Tying it altogether into a ubiquitous Yahoo
When everything comes together — everything Yahoo Labs is presently working on, and probably some stuff not yet on its plate — Brachman envisions a Yahoo that’s as ubiquitous as computers seem destined to be. Phones, watches, public terminals, brain implants — Yahoo wants to be able to deliver content to all of them. That probably means rethinking the inputs (e.g, typing, voice, and probably even video and location data) as well as what the applications actually look like and how users expect stuff to be delivered in any given situation to any given device.
“We really want to understand the human element of being mobile,” Brachman said. “If we ever build an integrated, useful Yahoo presence,” he added, “it needs to know about all these things.”
Of course, this being Yahoo, advertising will always play a role in how the company designs its future.
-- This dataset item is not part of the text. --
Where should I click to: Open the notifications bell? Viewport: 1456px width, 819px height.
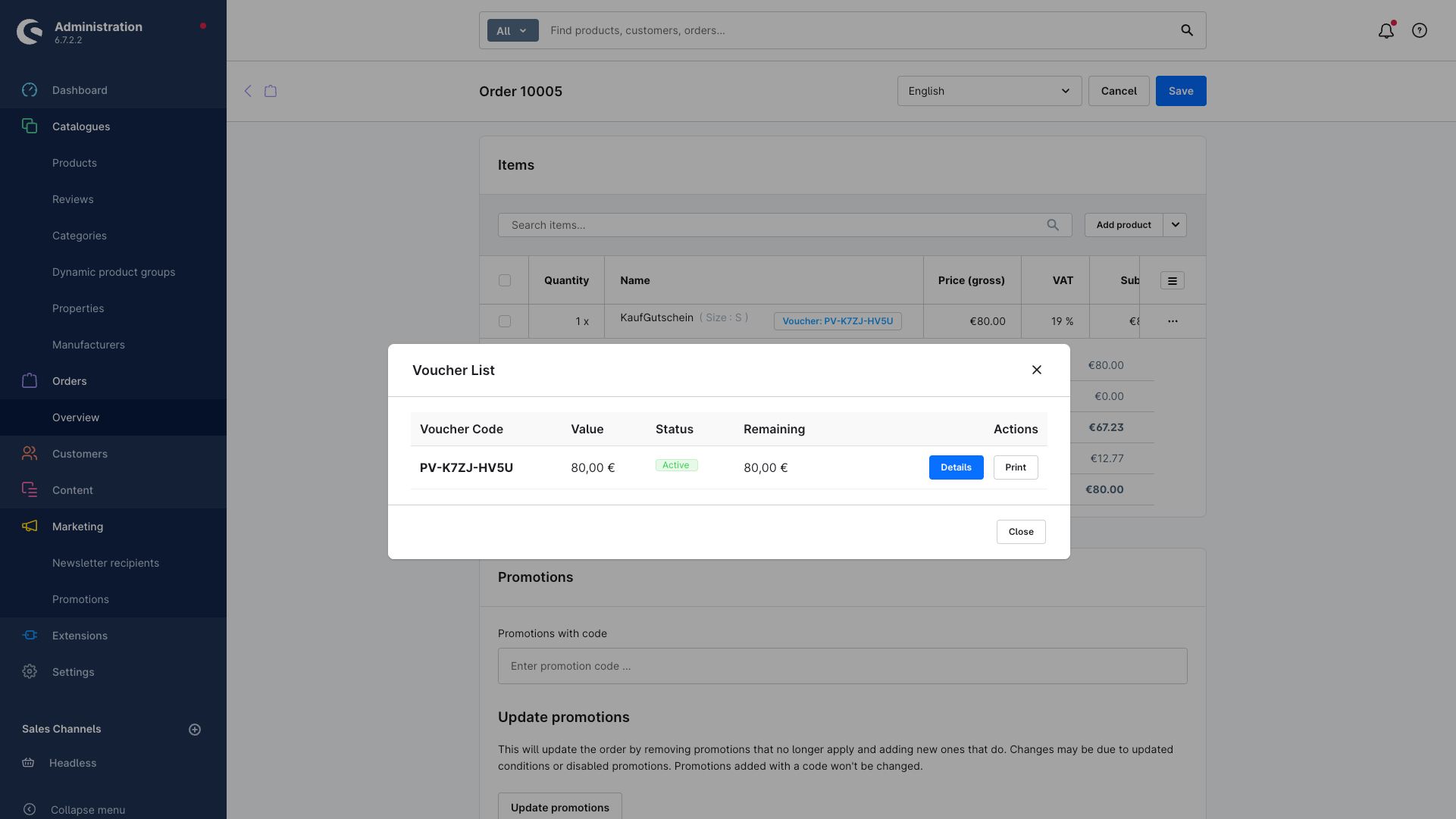(x=1386, y=31)
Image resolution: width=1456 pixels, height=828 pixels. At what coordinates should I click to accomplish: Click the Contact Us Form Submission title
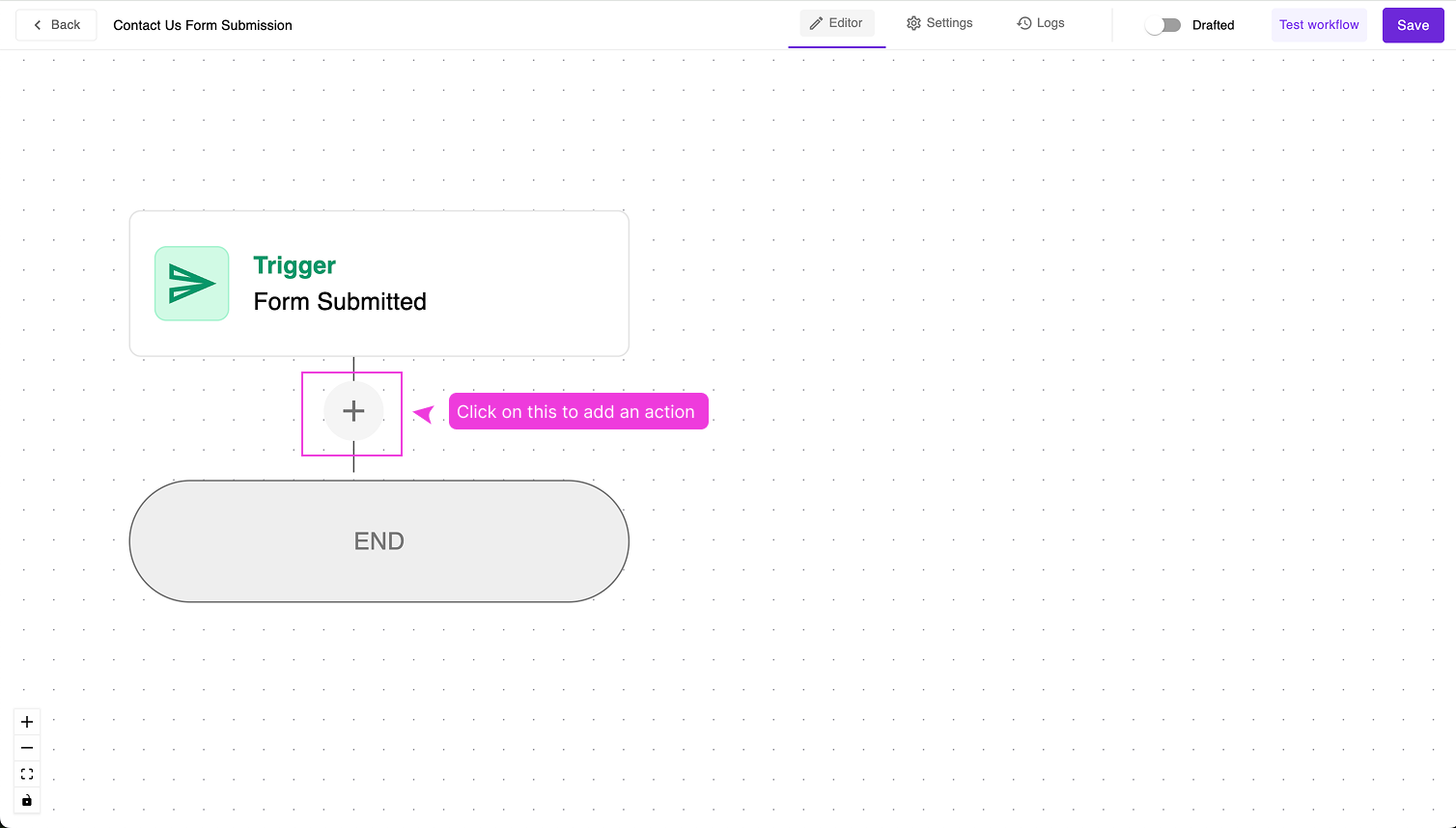coord(203,25)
Brachman said areas such as “advertising science” continue to be important, even though it has been years since Yahoo first claimed to have mastered the targeted ad. As devices and ad types evolve, design strategies and optimization algorithms need to evolve with them. One of Yahoo Labs’ bigger recent projects, for example, was a new advertising platform called Gemini that lets advertisers manage their mobile search and native advertising campaigns through a single system.
In the ubiquitous computing future Brachman predicts, Yahoo and its advertisers will have to figure out how to make ads something people actually desire. He points to current-day fashion and bridal magazines as media where people actually buy them for the ads. Others might point to a digital platform like Pinterest.
“What we need to think about at a deep conceptual level is ‘What is content?’ ‘What are communications between humans?’ ‘What is advertising?'” Brachman said. “… All in the abstract, all independent of how it gets to a person.”
Update: This post was updated at 5:26 to correct the LookFlow co-founder who has joined Yahoo Labs. It is Bobby Jaros, not Simon Osindero.